Anthropological genetics in South Africa

Raymond Dart, in his writings as well as in the influence he exerted on his students, exhibited a deep interest in the earliest history of the living peoples of southern Africa. Using the methods of his time, Dart searched for pure strains, physical types and racial features among various populations. Accompanied by distinguished scholars like LF Maingard, P Kirby, CM Doke, ID MacCrone and Dorothea Bleek, Dart led an expedition to the Kalahari in 1936, spending a month working among the? Auni≠Khomani San in the northern Cape province (now the Northern Cape), where it borders on Botswana and Namibia. Face masks were made and photographs were taken of seventyseven individuals and are still housed at the Wits Medical School, where they are referred to as the Dart Collection. In addition, genealogical information was collected from each individual, every conceivable measurement was taken and their non-metrical cephalic features were recorded.

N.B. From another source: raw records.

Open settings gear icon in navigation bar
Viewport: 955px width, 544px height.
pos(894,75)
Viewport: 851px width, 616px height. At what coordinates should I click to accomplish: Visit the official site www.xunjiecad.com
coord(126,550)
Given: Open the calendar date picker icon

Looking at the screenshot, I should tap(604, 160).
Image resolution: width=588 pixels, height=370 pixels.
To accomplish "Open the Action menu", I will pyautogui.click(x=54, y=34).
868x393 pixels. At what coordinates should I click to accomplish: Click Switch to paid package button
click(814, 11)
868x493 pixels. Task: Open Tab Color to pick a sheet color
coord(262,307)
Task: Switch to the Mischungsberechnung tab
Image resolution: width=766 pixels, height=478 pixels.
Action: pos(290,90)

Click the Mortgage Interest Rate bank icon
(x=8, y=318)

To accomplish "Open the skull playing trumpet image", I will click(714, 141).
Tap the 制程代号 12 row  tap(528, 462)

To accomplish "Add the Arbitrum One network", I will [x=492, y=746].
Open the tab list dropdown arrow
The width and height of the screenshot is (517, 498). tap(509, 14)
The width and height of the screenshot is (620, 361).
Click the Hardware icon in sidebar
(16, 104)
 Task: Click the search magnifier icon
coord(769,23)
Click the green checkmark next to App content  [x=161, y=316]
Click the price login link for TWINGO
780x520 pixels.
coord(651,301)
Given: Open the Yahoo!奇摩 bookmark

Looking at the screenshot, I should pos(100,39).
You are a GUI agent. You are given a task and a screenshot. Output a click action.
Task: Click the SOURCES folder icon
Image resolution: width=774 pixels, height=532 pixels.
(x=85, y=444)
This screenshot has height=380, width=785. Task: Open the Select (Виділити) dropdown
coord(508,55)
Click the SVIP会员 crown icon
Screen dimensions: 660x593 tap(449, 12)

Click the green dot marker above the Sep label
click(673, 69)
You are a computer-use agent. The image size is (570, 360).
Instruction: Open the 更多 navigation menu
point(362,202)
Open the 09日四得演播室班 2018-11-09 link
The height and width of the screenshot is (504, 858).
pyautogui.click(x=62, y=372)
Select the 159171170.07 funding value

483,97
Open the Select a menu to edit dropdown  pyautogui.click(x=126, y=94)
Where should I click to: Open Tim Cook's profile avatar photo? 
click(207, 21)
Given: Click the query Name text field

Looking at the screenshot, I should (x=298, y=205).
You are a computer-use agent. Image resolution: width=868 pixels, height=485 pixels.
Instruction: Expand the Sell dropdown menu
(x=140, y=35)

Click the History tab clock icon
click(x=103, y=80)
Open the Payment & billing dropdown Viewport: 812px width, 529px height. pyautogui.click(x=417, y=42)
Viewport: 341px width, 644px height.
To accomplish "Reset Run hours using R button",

Adopting the typological approach popular at the time, Dart (1937a, b) advanced the opinion that the San exhibited Mongoloid, Armenoid and Mediterranean features, in addition to the Bush and ‘Boskopoid’ features which, in his view, predominated in the ‘Bushmen and Hottentot peoples of today’. It was some years before the Cape Town anthropologist Ronald Singer exploded the myth of the Boskop ‘race’ (Singer 1958). The typological approach has been superseded by the methods and techniques of population genetics.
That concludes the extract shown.